FCN (Resnet50) is characterized by a deeper network structure and more residual blocks, which enables it to learn richer feature representations, which is very useful for improving the performance of tasks such as image segmentation. However, it still has a large number of parameters, which is not favorable for deployment.

The Deeplabv3 algorithm with Resnet50 and Resnet101 as the backbone network, although it uses null convolution to capture multi-scale information and is able to realize fine segmentation of images without loss of spatial resolution, it still suffers from the disadvantages of a cumbersome number of parameters, high consumption of computational resources, and unfavorable deployment.

The advantages of Deeplabv3+ (Xception) and Deeplabv3+ (Mobilenetv2) lie in the introduction of the Encoder and Decoder structures and the enhancement of the Encoder’s ability to extract semantic information through advanced techniques such as cavity convolution, spatial pyramid pooling, and multi-scale loss function, and Decoder’s ability to achieve pixel-level prediction. However, due to the use of bilinear upsampling in the Encoder and Decoder structures, this can cause the network to not have enough spatial information extraction ability, which results in spatial information loss and seriously affects the segmentation accuracy.

Compared with the traditional model architecture, USVS-Net makes three innovative breakthroughs: firstly, it builds a lightweight and efficient structure based on the Mobilenetv2 framework, which effectively reduces the computational burden; secondly, to address the problems of easy loss of image details and difficulty in distinguishing neighboring regions, it designs the Global Channel Screening Component (GCSA) and Multi-dimensional Feature Convergence System (MECS), where the former strengthens the key information by means of dynamic channel and the latter uses cross-scale convolutional combination to capture micro-texture and macro-morphological features; ultimately, the two synergistically construct a multi-level feature interaction mechanism to form a cross-channel and cross-scale intelligent information transfer network. This architectural innovation makes the model not only obtain the optimal category intersection ratio in complex scene segmentation tasks, but also achieve a balance between segmentation accuracy and computational efficiency, which is especially suitable for application scenarios that need to take into account both recognition accuracy and real-time performance.

4.5.2. MASSMIND Dataset

Algorithmic comparison experiments were conducted on the MASSMIND dataset, with results shown in Table 5. Results for the proposed method are highlighted in bold. The experiments demonstrate that USVS-Net achieves superior segmentation performance compared to other mainstream algorithms, attaining the highest segmentation accuracy across all categories. This further validates the superiority of USVS-Net.

4.5.3. Pascal VOC2007 Dataset

Pascal VOC2007 is selected for algorithm comparison experiments. The Pascal VOC2007 dataset has been introduced before, which is a non-maritime-specific dataset. In order to prove the segmentation performance of the USVS-Net algorithm, we selected the non-maritime classes in it for the comparison experiments, aiming at demonstrating whether USVS-Net still has excellent segmentation performance when facing other classes. The experimental results are shown in Figure 20, which shows that the segmentation performance of USVS-Net is still better than other algorithms when facing other categories.

4.6. SOTA Algorithm Comparison Experiment

In order to validate USVS-Net, we chose “2007 PASCAL visual object categories” as the dataset, and chose the SOTA algorithm for the comparison experiment. These SOTA algorithms are FarSeg++ [19], SegNeXt [20], and UNetFormer [21]. Figure 21 shows the comparison of the intersection ratio (IoU) metrics and the mean intersection ratio (mIoU) metrics for all category segmentations, and Figure 22 shows the visualization results.

Figure 21 shows the comparison of IoU metrics for all class segmentations, and Figure 22 shows the visualization results. Figure 22 shows that USVS-Net’s segmentation metrics are higher than those of other mainstream networks and lead the segmentation results in all classes.

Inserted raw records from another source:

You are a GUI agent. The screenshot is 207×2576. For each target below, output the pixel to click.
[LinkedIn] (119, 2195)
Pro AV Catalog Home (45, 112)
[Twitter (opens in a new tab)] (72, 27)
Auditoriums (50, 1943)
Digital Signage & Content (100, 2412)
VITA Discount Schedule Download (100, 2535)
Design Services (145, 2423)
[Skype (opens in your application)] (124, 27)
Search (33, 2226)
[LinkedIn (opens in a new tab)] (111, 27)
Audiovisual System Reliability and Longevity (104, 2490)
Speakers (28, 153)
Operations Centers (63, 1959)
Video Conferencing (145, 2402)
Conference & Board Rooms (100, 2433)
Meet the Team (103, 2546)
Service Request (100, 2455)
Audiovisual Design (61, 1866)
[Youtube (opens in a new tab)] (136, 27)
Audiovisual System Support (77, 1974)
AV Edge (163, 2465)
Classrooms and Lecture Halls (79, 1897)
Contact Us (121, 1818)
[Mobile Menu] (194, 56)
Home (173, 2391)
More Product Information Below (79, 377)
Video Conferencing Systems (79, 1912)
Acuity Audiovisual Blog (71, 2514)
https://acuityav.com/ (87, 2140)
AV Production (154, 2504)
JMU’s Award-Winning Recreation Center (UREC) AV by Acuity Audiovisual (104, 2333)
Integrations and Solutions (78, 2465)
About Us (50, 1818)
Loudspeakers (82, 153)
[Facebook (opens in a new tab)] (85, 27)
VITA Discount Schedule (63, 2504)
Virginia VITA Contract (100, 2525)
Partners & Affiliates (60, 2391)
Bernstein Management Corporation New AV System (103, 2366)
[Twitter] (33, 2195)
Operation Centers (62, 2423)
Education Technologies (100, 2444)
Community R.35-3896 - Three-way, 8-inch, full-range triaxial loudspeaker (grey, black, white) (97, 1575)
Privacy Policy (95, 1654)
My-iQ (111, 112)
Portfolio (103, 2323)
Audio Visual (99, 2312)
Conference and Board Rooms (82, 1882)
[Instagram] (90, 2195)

As can be observed, Figure 22c–f are the segmentation result maps of different algorithms and Figure 22c,d are the segmentation results of FarSeg++ network and SegNeXt network; due to the lack of sufficient spatial information extraction ability and global information-focusing ability, pixel classification error occurs between recognizing the ship and the other categories, which leads to the ship being recognized as the other classes, which seriously affects the segmentation accuracy. Figure 22e shows the recognition results of UnetFormer algorithm, which not only suffers from insufficient contour recognition accuracy, but also suffers from great errors in the recognition of details such as the edge lines of the ship. Figure 22f shows the USVS-Net, which can show that, due to the adoption of the GCSA module, the loss of spatial information is reduced and the recognition rate of the ship is improved; the MECS module distinguishes the important frequency-domain information by extracting the global statistical information and capturing the representative features of different scales, which realizes the accurate segmentation of details such as edges and lines, and segments the edges and lines in a smoother and more natural way for the edges of ships. Figure 21 and Figure 22 show that the segmentation effect of USVS-Net proposed in this paper on the Pascal VOC2007 dataset is superior to that of some mainstream networks, which proves that the network has advanced segmentation ability.

4.7. Discussion

The experimental results demonstrate that the proposed USVS-Net exhibits significant advantages in semantic segmentation under complex and dynamic maritime environments. First, the introduction of the Global Channel-Spatial Attention (GCSA) module effectively enhances the network’s ability to model global contextual information and cross-channel dependencies, enabling more comprehensive utilization of both salient and non-salient features. This design improves the recognition accuracy of fine-grained boundaries and small-scale obstacles, and significantly enhances segmentation stability and reliability under challenging conditions such as wave interference, glare reflections, and background noise. Second, the median-enhanced channel-spatial attention (MECS) module, by integrating mean, max, and median pooling features, further refines feature representations and effectively suppresses noise interference, thereby strengthening high-frequency detail extraction and edge localization accuracy. This module performs particularly well in scenarios with densely distributed adjacent obstacles or visually complex sea surfaces. Furthermore, the USV-DATA real-world dataset constructed in this study covers diverse sea states and lighting conditions, and its rich sample diversity significantly improves the generalization ability of the model. Comparative experiments conducted on USV-DATA, MassMIND, and Pascal VOC2007 show that USVS-Net outperforms existing mainstream methods in metrics such as mIoU and mPA, verifying its robustness and practicality in real USV autonomous navigation scenarios.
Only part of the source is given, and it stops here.